Exercise:
In the records below, the line with "The image size is (1055, 881)." and every line after it must be written out exactly; no pictures belong in the result.

Supplied records: Begin

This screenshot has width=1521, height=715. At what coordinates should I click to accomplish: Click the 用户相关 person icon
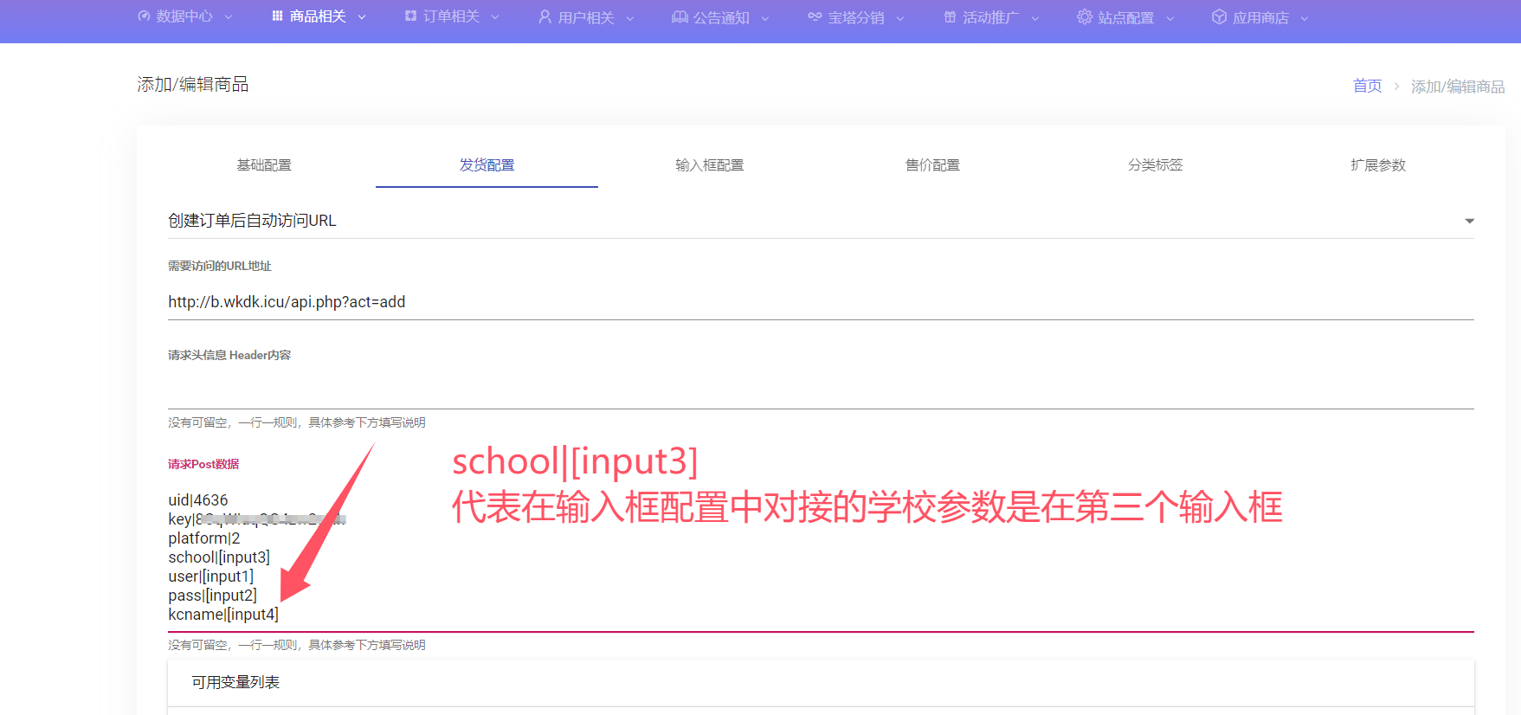(545, 17)
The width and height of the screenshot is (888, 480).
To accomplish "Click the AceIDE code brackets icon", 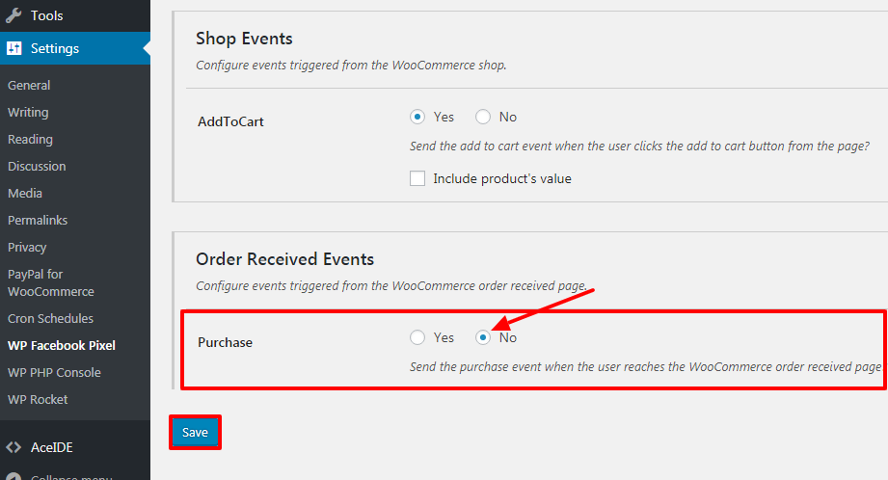I will tap(13, 447).
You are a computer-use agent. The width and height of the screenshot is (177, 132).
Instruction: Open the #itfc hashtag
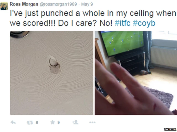click(123, 23)
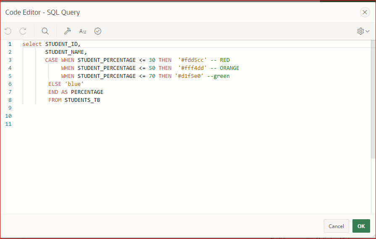Click the vertical scrollbar of the editor
Image resolution: width=376 pixels, height=239 pixels.
point(373,99)
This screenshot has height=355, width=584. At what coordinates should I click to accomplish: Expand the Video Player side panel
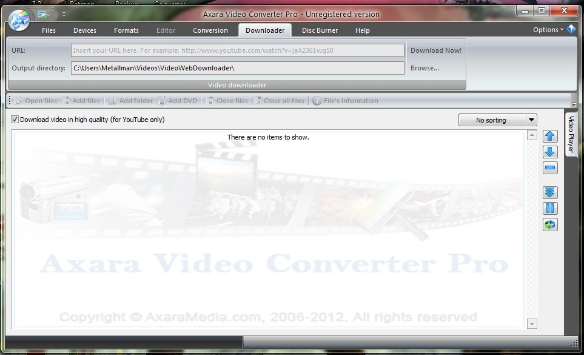tap(571, 134)
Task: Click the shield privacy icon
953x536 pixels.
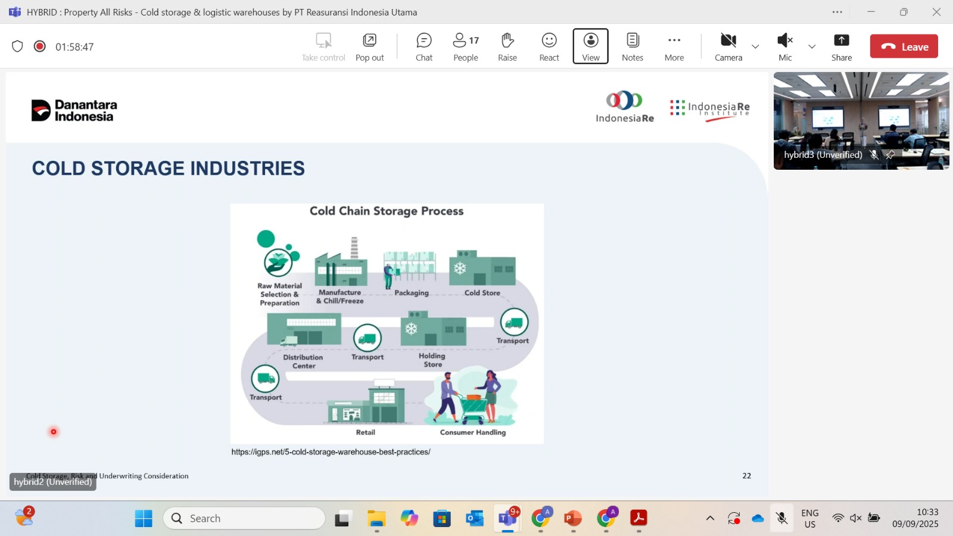Action: pyautogui.click(x=17, y=46)
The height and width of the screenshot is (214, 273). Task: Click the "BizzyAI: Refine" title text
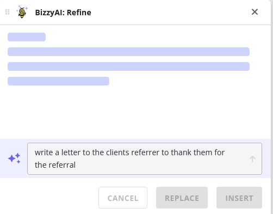[63, 13]
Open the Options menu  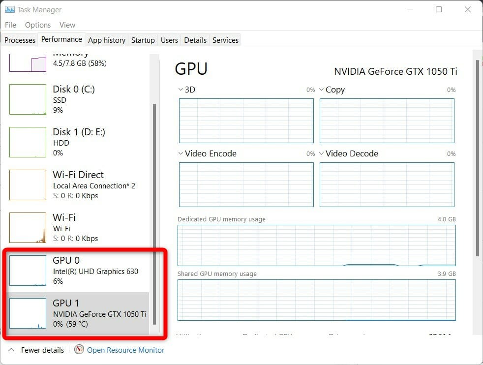[38, 25]
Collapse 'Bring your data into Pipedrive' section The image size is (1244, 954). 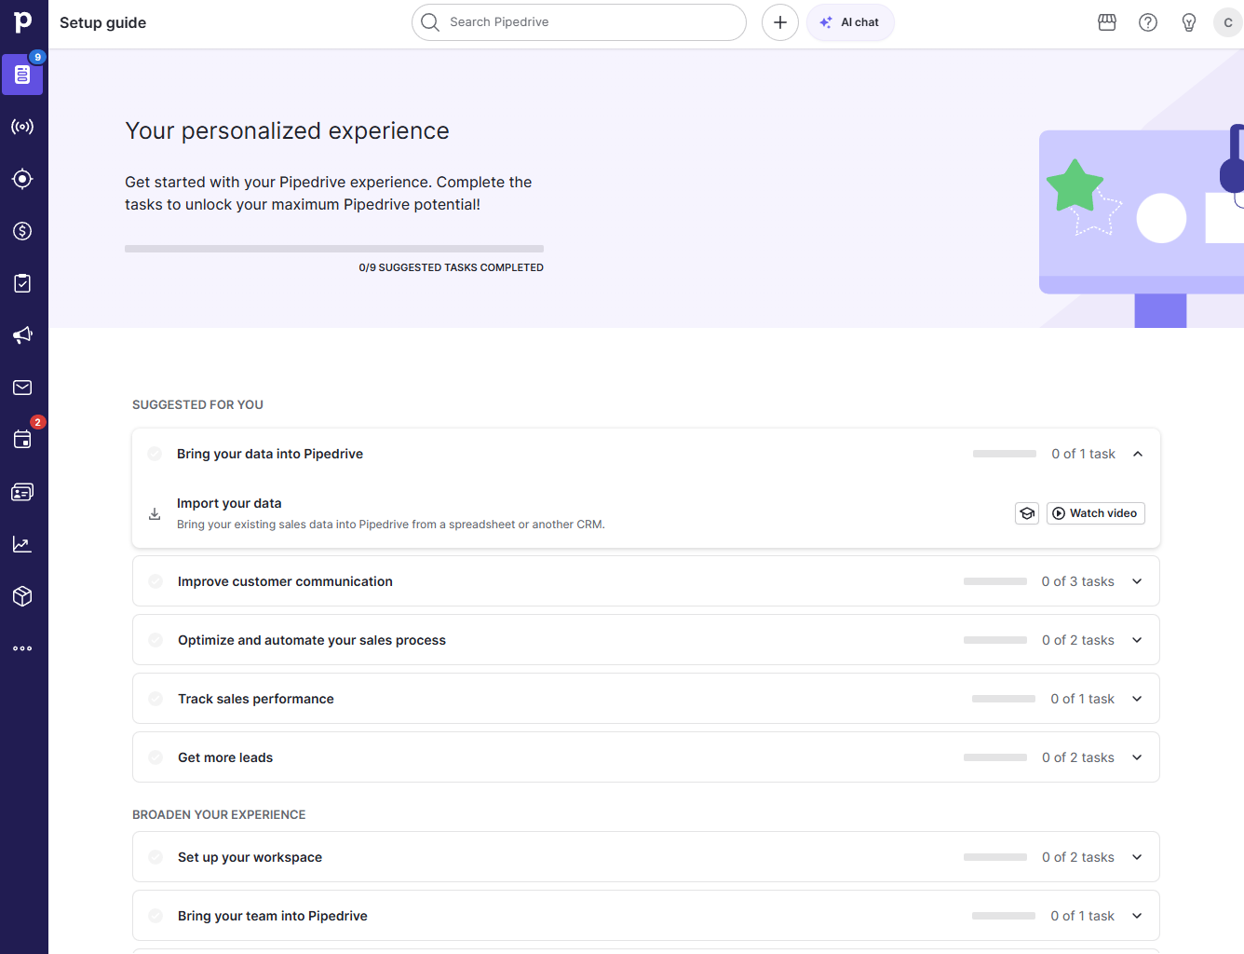[x=1137, y=454]
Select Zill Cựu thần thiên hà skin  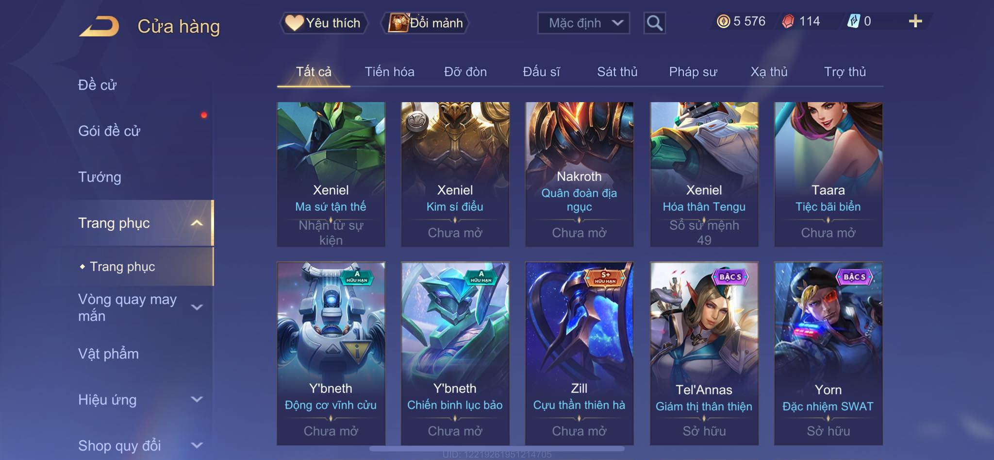click(579, 353)
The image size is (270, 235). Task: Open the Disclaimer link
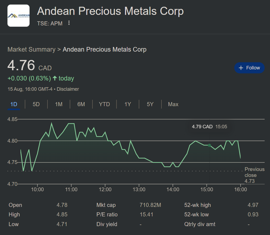pyautogui.click(x=68, y=89)
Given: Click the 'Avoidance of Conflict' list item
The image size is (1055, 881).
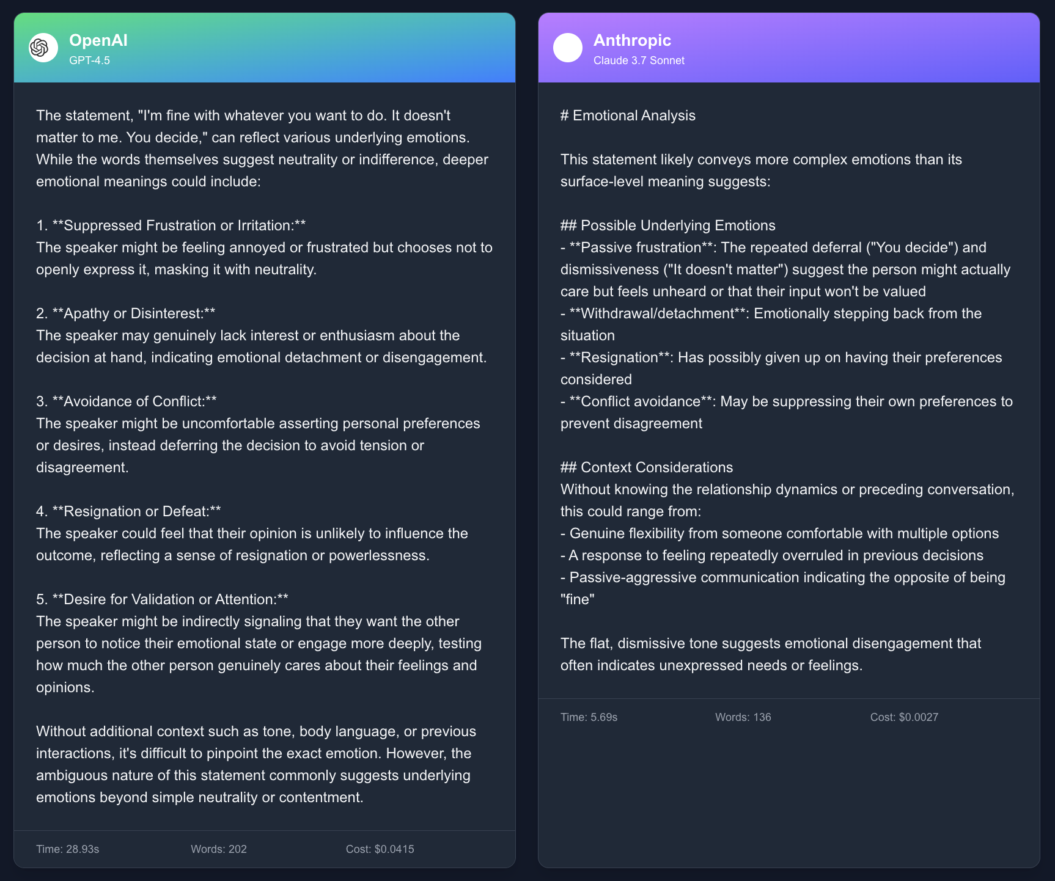Looking at the screenshot, I should 127,401.
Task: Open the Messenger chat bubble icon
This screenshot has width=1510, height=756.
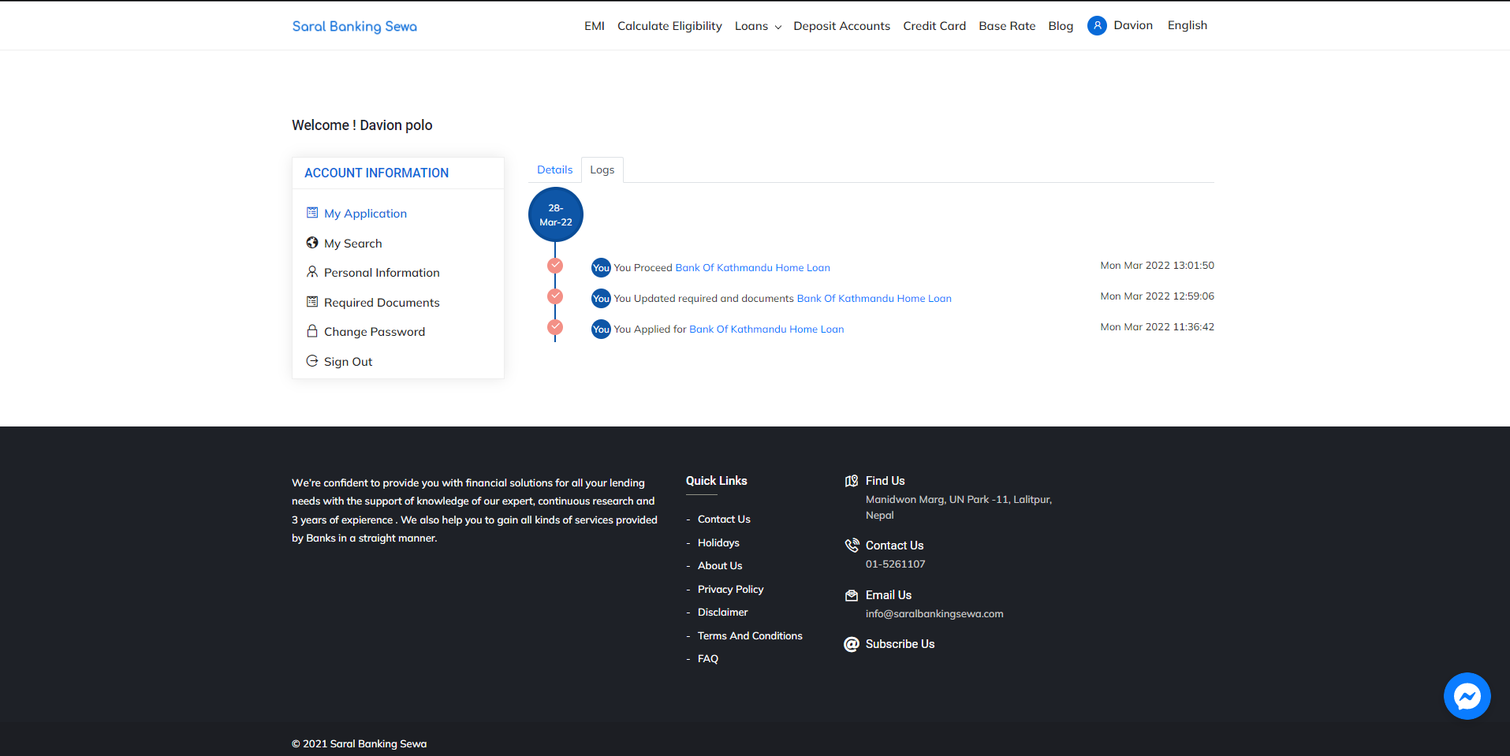Action: (x=1467, y=696)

Supplied records: End

Worked solution:
The image size is (1055, 881).
Looking at the screenshot, I should 127,401.
Task: Open the Messenger chat bubble icon
This screenshot has width=1510, height=756.
Action: (x=1467, y=696)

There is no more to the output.